Arcandra kehilangan status WNI setelah memilih kewarganegaraan Amerika Serikat (AS) melalui proses naturalisasi pada 2012. Sementara, undang-undang AS menyatakan kewarganegaraan seseorang hilang saat dirinya menjadi pejabat atau pengambil kebijakan di negara lain, sehingga diduga saat ini Arcandra tidak memiliki kewarganegaraan atau “stateless”.

“Apalagi kalau memang benar dia (Arcandra) sudah mengundurkan diri dari kewarganegaraan AS maka Presiden harus tanggung jawab karena dia yang mengundang Arcandra (menjadi menteri),” kata Fahri sebelum mengikuti Sidang Tahunan MPR di Gedung Nusantara, Kompleks Parlemen, Jakarta, Selasa.

Menurut dia, Arcandra yang merupakan ahli teknik pertambangan lepas pantai (offshore), mewakili suatu kelompok generasi Indonesia dengan talenta luar biasa. (Baca: Arcandra Jadi Korban, Presiden Tidak Cermat Memilih)

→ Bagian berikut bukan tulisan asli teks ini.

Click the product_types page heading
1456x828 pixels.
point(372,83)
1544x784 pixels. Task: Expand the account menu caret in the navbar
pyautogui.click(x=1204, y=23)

Lulusan Institut Teknologi Bandung (ITB) yang melanjutkan pendidikan dan bermukim di Amerika Serikat sejak 1996 itu juga memiliki tiga paten migas bidang rekayasa lepas pantai (offshore engineering).

“Sayang kalau orang seperti Pak Arcandra ini tidak dimanfaatkan. Saya dengar keahliannya itu sangat diperlukan oleh negara kita dalam melakukan penilaian terhadap sektor migas dan energi,” kata Fahri.

Dalam hal ini, ia mengusulkan agar Arcandra bisa diposisikan pada jabatan yang tidak mempersoalkan status WNI agar keahlian dan keterampilan pria asal Padang, Sumatera Barat, itu bisa tetap dimanfaatkan bagi pembangunan negara.

“Mencontoh AS yang bisa besar karena menerima imigran, Indonesia harus menerima kalau ada putra lokal ingin pulang dan kembali. Harus ada tempat,” tutur Fahri.

Jika Arcandra ingin kembali menjadi WNI, ia harus tinggal paling singkat lima tahun berturut turut atau paling singkat 10 tahun tidak berturut-turut sesuai ketentuan Pasal 9 UU Nomor 12 Tahun 2006 tentang Kewarganegaraan.